José Victor da Silva Angelo (born 1949, Portugal) formerly served as the Special Representative and Head of the United Nations Mission in the Central African Republic and Chad (MINURCAT). He was appointed to the position by UN Secretary-General Ban Ki-moon on 31 January 2008.

Ângelo obtained a master's degree in sociology from Instituto Superior Económico e Social of the University of Évora, Portugal and studied for a Doctor of Philosophy in sociology at l’Université libre de Bruxelles, Belgium.

He started his career as a university lecturer and served as Senior Statistician in the Portuguese National Institute of Statistics (INE). He was a member of the Electoral Commission of Portugal.

Later on, he joined the United Nations, where he served in various capacities, including United Nations Development Programme (UNDP) Special Envoy for East Timor and Asia, Deputy Regional Director for Africa at UNDP in New York, Resident Coordinator/Resident Representative in the United Republic of Tanzania and the Gambia, and Deputy Resident Representative in the Central African Republic. He also served as United Nations Population Fund (UNFPA) Representative in Mozambique and United Nations Adviser in São Tomé and Príncipe.
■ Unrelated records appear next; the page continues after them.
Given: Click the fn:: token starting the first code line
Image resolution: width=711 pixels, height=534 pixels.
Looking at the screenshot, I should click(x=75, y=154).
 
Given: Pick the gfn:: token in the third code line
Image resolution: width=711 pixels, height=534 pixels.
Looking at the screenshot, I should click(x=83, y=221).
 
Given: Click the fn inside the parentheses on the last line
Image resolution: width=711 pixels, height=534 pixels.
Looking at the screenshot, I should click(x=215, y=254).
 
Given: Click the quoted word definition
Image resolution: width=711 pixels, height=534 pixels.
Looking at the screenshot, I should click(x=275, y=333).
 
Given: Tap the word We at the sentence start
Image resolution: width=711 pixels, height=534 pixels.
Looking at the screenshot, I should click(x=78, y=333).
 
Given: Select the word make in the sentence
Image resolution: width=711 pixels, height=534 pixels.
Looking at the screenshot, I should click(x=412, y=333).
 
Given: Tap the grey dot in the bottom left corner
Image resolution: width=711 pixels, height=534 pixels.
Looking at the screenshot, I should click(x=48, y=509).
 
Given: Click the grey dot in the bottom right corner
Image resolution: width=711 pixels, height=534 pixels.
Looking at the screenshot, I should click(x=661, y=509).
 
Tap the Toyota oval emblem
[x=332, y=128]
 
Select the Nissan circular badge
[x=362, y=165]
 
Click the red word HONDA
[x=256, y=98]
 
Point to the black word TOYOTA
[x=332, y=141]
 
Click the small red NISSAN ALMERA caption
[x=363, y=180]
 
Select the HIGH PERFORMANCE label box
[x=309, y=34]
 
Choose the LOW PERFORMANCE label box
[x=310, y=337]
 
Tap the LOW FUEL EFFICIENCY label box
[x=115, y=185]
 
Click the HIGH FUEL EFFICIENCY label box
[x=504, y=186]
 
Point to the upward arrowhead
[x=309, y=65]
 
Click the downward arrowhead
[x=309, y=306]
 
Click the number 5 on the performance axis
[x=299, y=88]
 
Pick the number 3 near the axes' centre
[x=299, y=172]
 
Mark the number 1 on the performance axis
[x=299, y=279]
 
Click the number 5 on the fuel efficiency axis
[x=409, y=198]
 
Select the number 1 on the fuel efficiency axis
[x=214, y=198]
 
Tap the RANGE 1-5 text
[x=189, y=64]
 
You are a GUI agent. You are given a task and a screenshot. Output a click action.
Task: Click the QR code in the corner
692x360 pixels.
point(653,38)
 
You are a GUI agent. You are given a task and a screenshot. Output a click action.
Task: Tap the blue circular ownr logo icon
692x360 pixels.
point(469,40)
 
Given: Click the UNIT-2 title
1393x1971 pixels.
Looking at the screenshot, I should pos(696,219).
His extensive experience brought him to serve on more senior positions at the United Nations. From 2000 to 2004, he served as UNDP Resident Representative in Zimbabwe. From 2005 to 2007, he was the Executive Representative of the Secretary-General for Sierra Leone, as well as the Resident Coordinator of the United Nations System in Freetown.

He is married and has two daughters.